Ihre Freude bekam damals allerdings einen gehörigen Dämpfer, als sie sich mit einem kleinen Geschenk und ihrem bezaubernden Lächeln bei ihm bedanken wollte. Er hatte nur mit der Schulter gezuckt und während er sich an ihr vorbei schob irgend etwas gemurmelt, das so ähnlich geklungen hatte wie: „Kann sein, dass ich einen Fehler gemacht habe.“

 

Seither war sie ihm lieber aus dem Weg gegangen, so wie es alle anderen auch taten. Allerdings beteiligte sie sich nicht an dem Getuschel über ihn, das hinter seinem Rücken stattfand – sollte er doch machen was er wollte, so lange er sie dabei nur in Ruhe ließ.

 

Sie setzte sich an einen freien Schirm und loggte sich ein um ihren Auftrag zu erfüllen. Wenn sich der Verdacht des Chefs bestätigen würde, dass JW00 unsauber war, dann würde sie ihn, ohne mit der Wimper zu zucken, abservieren. Wer der Gemeinschaft nicht diente, musste gemeldet werden, damit er an einem Umerziehungsprogramm, im schlimmsten Fall an der Oberfläche, teilnehmen konnte und so zu einem wertvollen Teil der Gemeinschaft gewandelt würde.

Sie rief den Dienstplan und die aktuellen Berichte von JW00 auf. Sie war nicht überrascht, dass sie nichts fand, denn er war bekannt dafür, seine Fälle so schnell zu lösen, dass er keine Zwischenberichte schreiben musste.
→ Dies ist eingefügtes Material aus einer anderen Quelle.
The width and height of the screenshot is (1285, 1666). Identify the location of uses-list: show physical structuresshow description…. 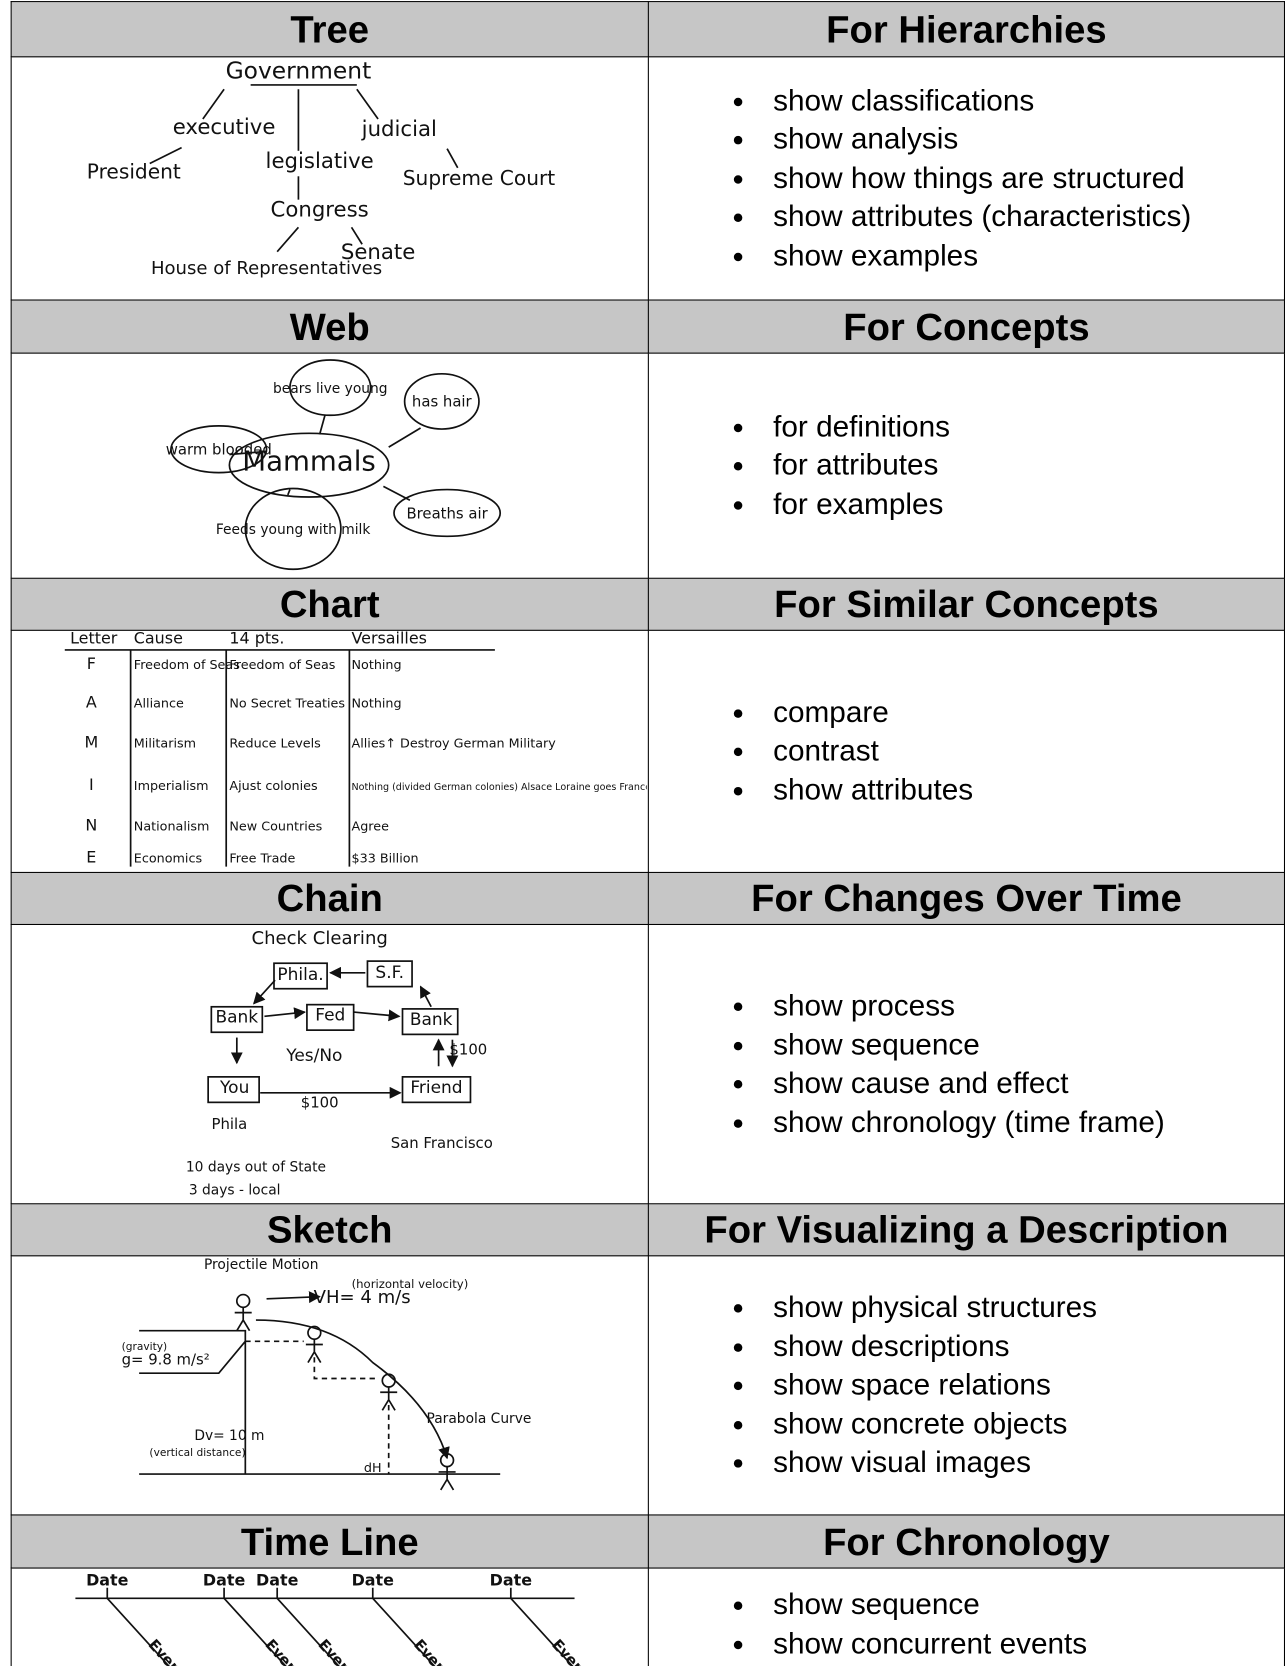
(966, 1385).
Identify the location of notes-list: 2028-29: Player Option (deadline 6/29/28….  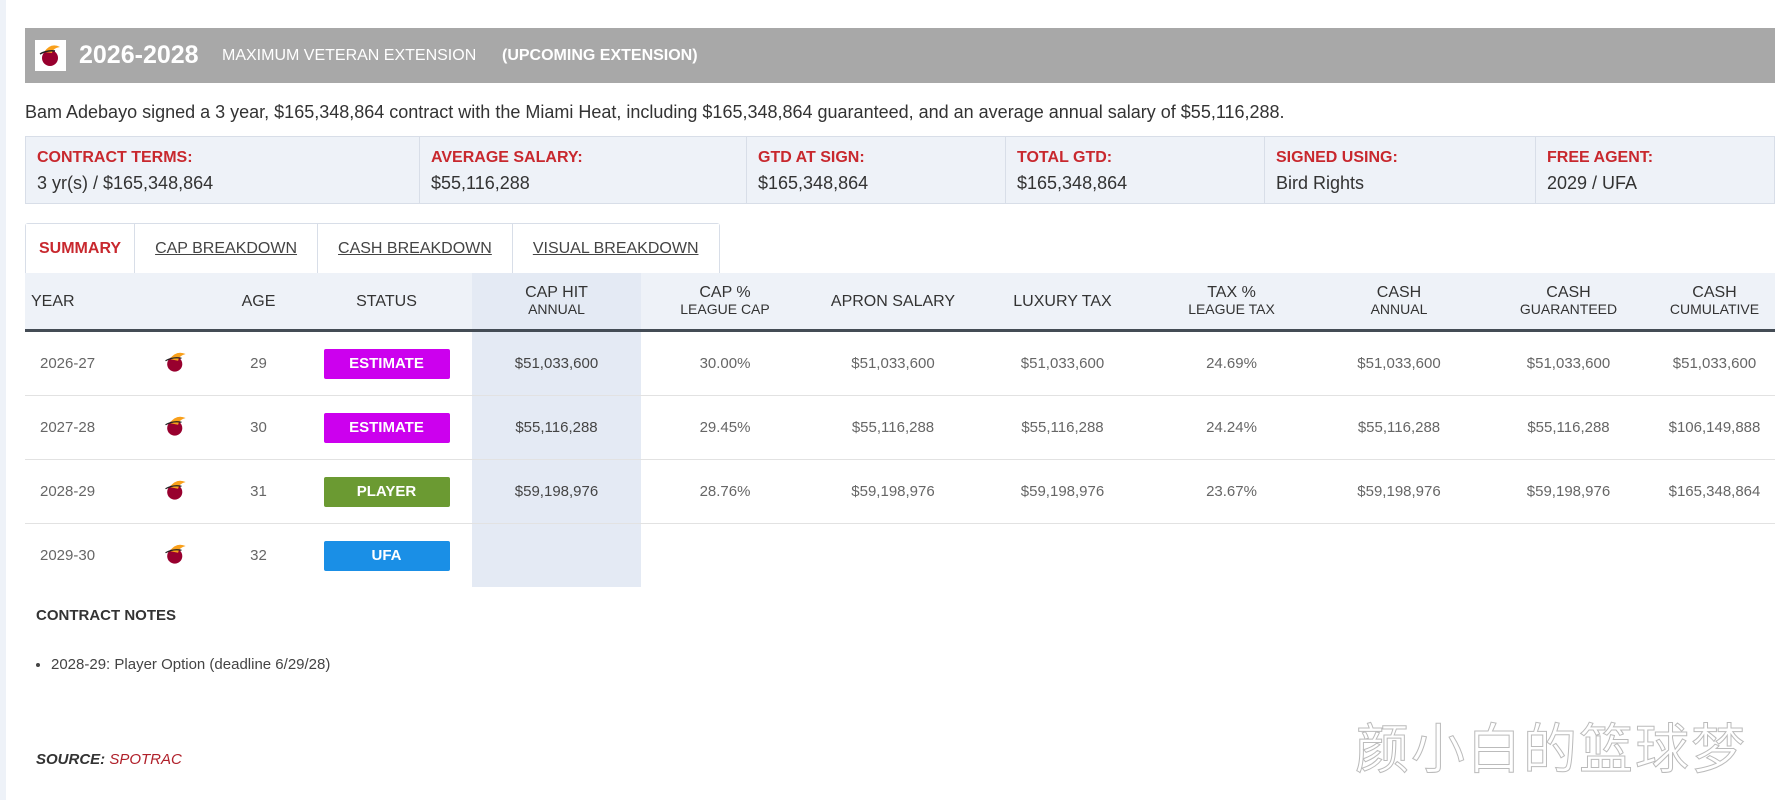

Es blieb ihr also nichts anderes übrig, als den Energiewächter zu fragen, an welchem Fall JW00 gerade arbeitete. Wie unangenehm!
Als sie in den Überwachungsraum kam, war der Wächter allerdings gar nicht da – was für eine wunderbare Gelegenheit! Er hatte das Interface nicht mal deaktiviert und so konnte sie einfach eine Standardsuche starten. Sie sagte: “Zeige alle aktuellen Fälle und wer sie bearbeitet.“

Am Screen erschien blitzschnell eine Liste und sofort hatte sie JW00 entdeckt und den dazugehörigen Fall: „Sektor 3212“.

 

Als der Wächter von der Toilette zurück kam, sah er wie eine sehr bleiche und scheinbar völlig verstörte Energie-Inspektorin AL00 sich vom Schirm abwandte und ohne ein Wort den Raum verließ.